Donné hier au Théâtre d’Arras [notre photo, prise en répétition], nous découvrons ce soir le menu intitulé Œuvres orchestrales transcrites pour deux et quatre pianos, avec deux modifications quant au contenu et au médium : l’opus varèsien sera joué à quatre mains sur deux pianos et Debussy vient solutionner l’hésitation entre Aufforderung zum Tanz de Weber ou des extraits des Gurrelieder de Schönberg. C’est au XXe siècle que se sont attelés quatre de nos meilleurs pianistes, tous volontiers défenseurs de la musique de leurs contemporains. Vanessa Wagner est liée à celle de Pascal Dusapin, entre autres [lire notre chronique 26 juillet 2011], Marie Vermeulin joue tant Boulez que Messiaen [lire notre chronique du 19 juillet 2012] et Cédric Tiberghien créait en 2002, avec Alain Planès et l’Ensemble Intercontemporain, De li duo soli et infiniti universi d’Ivan Fedele, sorte de concerto pour deux pianos et trois pôles instrumentaux que dirigeait Christophe Eschenbach ; quant à lui, Wilhem Latchoumia pourra paraître plus proche encore des créateurs : il a enregistré des œuvres d’Amy, Cage, Harvey, Nono ou Sikora, par exemple, et sert souvent des premières, qu’elles soient signées Samuel Sighicelli [lire notre chronique du 20 février 2010], Carlos Sandoval Mendoza [lire notre chronique du 16 mars 2009] ou Gérard Pesson [lire notre chronique du 29 janvier 2011] – avant-hier, il créait On fire de Benjamin de La Fuente au festival Présences [lire notre chronique du 7 février 2015]. C’est dire si ce quatuor promet !
Dans la transcription de Maurice Ravel, nous entendons d’abord Nuages, le premier des trois Nocturnes pour orchestre de Claude Debussy, sous les doigts de Vanessa Wagner et Wilhem Latchoumia.
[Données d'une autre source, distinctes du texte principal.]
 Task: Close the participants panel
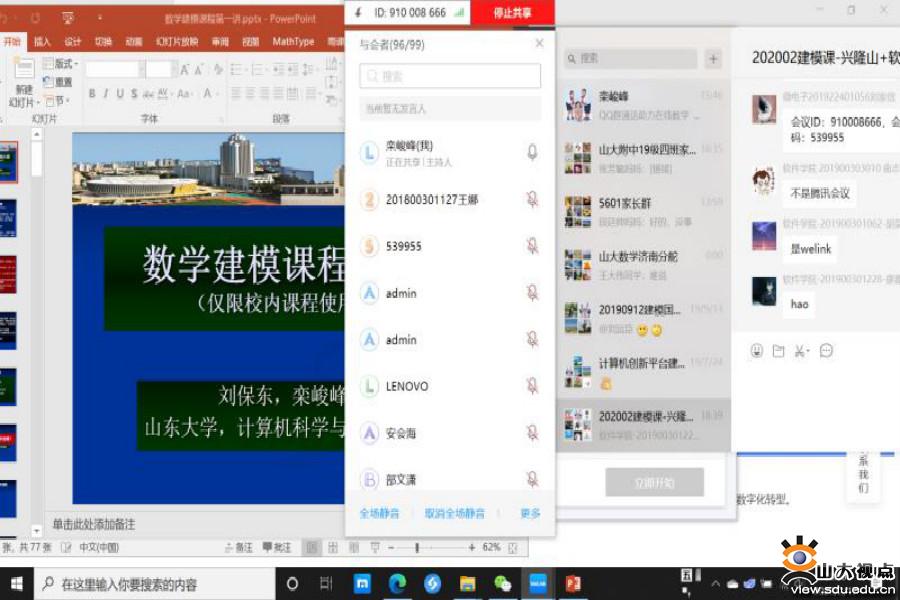point(540,44)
Nous goûtons une sonorité infiniment soignée, étonnamment définie, dans une grande égalité d’impact, le jeu ciselant certains motifs dans un surlignage fort concentré. Latchoumia cède alors la place à Cédric Tiberghien pour la version pour quatre mains, de celle même de Stravinsky, de son Sacre du printemps, ici à deux pianos. Les artistes ne cèderont pas aux sirènes de la percussivité, pourtant si tentante dans cette œuvre : au contraire, ils livrent une interprétation colorée et discrètement chantante, dont les passages en accords répétés bénéficient d’une pédalisation extrêmement précautionneuse. Nulle essai de restitution de l’orchestre : ce Sacre est d’abord pianistique et, même s’il laisse entendre des timbres insoupçonnés, s’assume tel quel. Le début de la seconde partie est nimbé d’une « mouillure » savante, invitant une exécution subtilement nuancée, toujours très musicale.
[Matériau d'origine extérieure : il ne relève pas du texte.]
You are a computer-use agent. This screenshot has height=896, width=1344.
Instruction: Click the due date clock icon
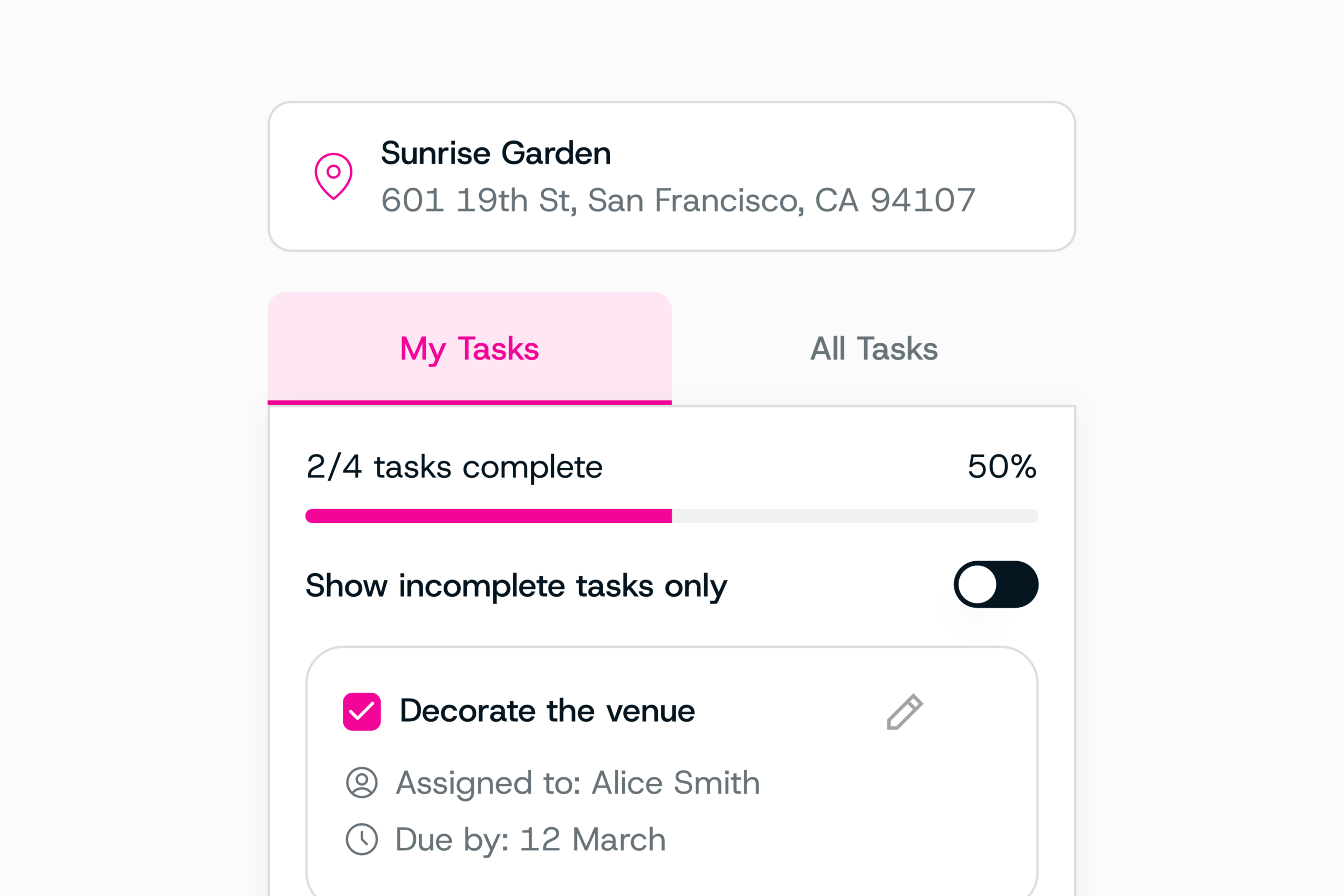click(362, 839)
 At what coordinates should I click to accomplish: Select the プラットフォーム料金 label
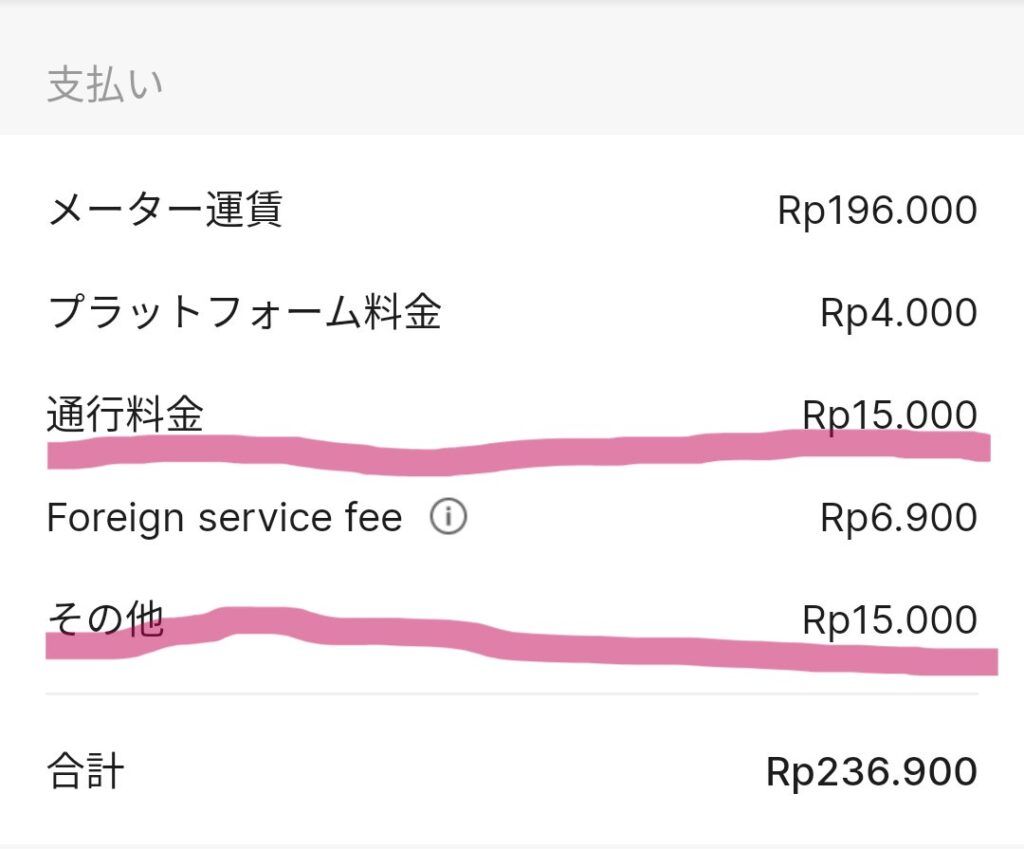pyautogui.click(x=244, y=313)
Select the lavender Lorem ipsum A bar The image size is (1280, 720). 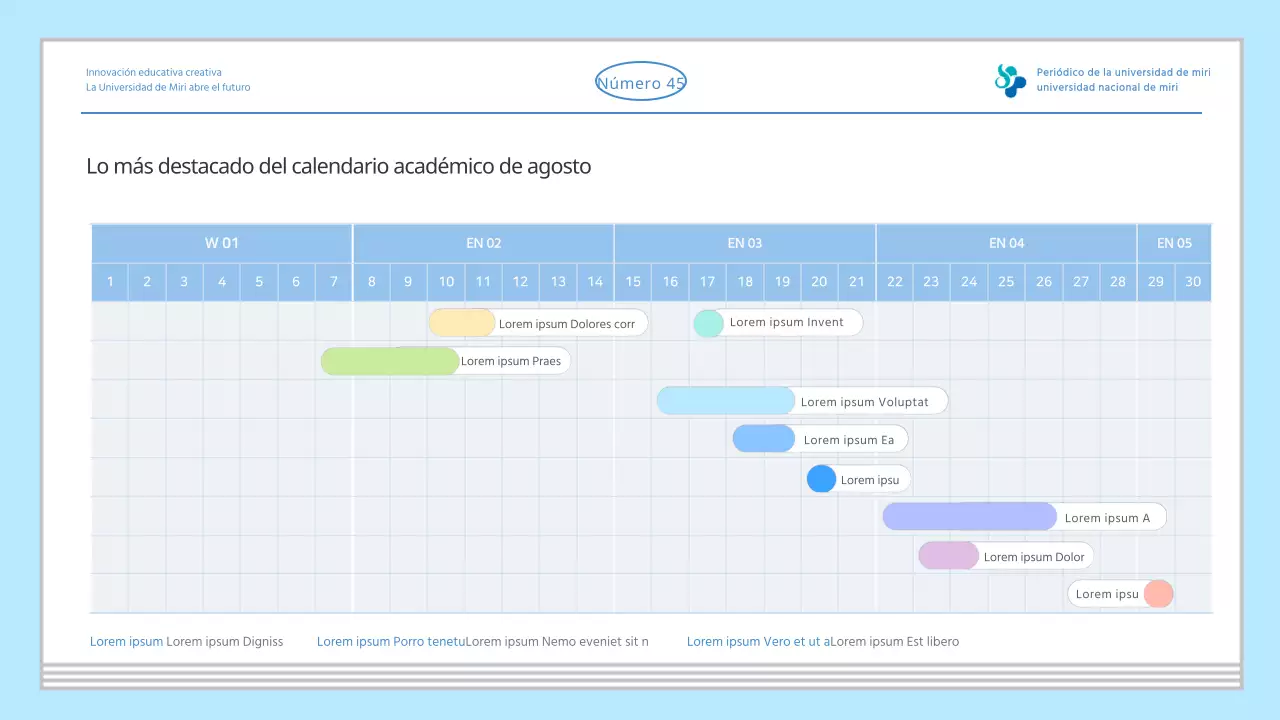coord(969,517)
Après un bref entracte et la fameuse Valse de Ravel, qui ne « fonctionne » guère sans orchestre – et peut-être pas plus avec, d’ailleurs –, huit mains du jour se lancent dans Amériques d’Edgar Varèse : les dames jouent les basses, Marie Vermeulin à gauche de la scène et de Wilhem Latchoumia qui fait face à Vanessa Wagner, elle-même partageant le deuxième piano avec, à sa droite, Cédric Tiberghien. Varèse accordait à l’exercice de la transcription de grandes vertus formatrices, si l’on en croit Lucie Kayas [lire notre critique CD], pour les élèves compositeurs, en tout cas. À voir frôler les épaules et croiser les mains, selon une assez redoutable gymnastique, on conclura que sa propre adaptation d’Amériques est « méchante ». Mais à l’écoute, c’est simplement prodigieux de clarté secrète, mêlant l’énigme brutale à la violence caressante grâce à tout un arsenal de saveurs, d’accents, de timbres, de couleurs – orchestral, cette fois, assurément. Et quel relief !
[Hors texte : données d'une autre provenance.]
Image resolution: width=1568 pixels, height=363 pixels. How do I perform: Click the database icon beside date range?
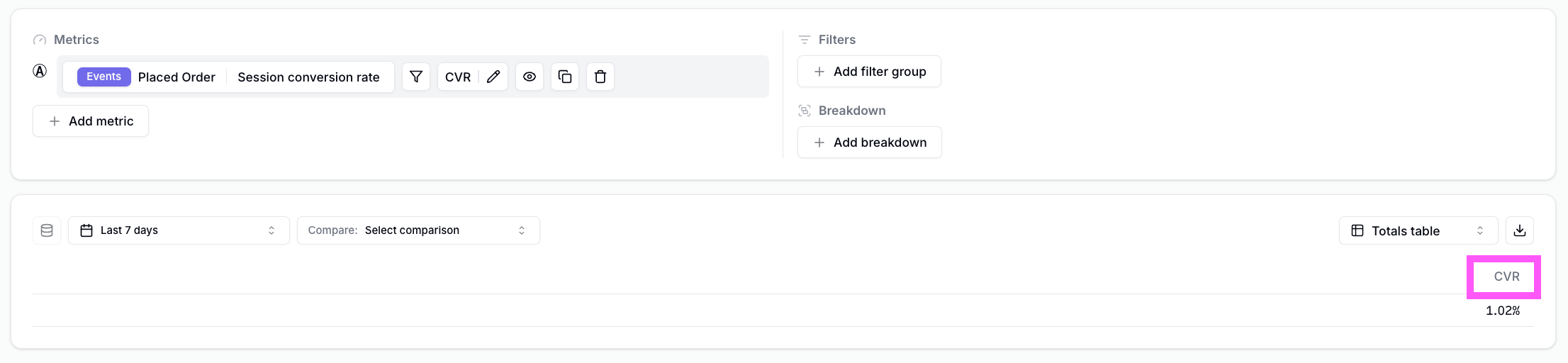pyautogui.click(x=47, y=230)
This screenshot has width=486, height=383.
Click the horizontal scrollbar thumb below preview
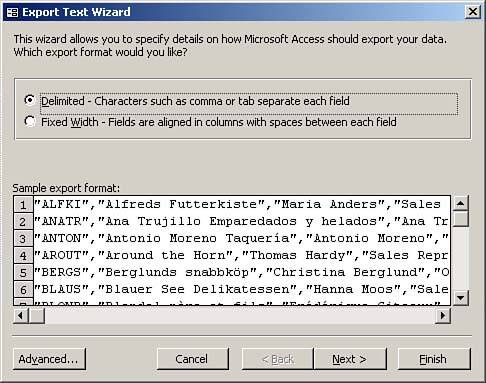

Si les publics d’Arles (le 15 février), de Cherbourg (7 avril) et de Coulommiers (10 avril) pourront (ré)entendre ce petit miracle, France Musique annonce sa retransmission sur ses ondes à 14h le 27 de ce mois ; il ne vous sera rien pardonné si vous y dérogez. Prochain rendez-vous avec La belle saison-Concert halls à Cherbourg-Octeville pour une intégrale violon-pianode Beethoven par Romain Descharmes et l’excellent Pierre Fouchenneret [lire notre chronique du 20 novembre 2011], les 4, 5, 6 et 7 mars [profitez de YouTube pour écouter l’Adagio et le Scherzo de la Sonate en sol majeur Op.96 n°10].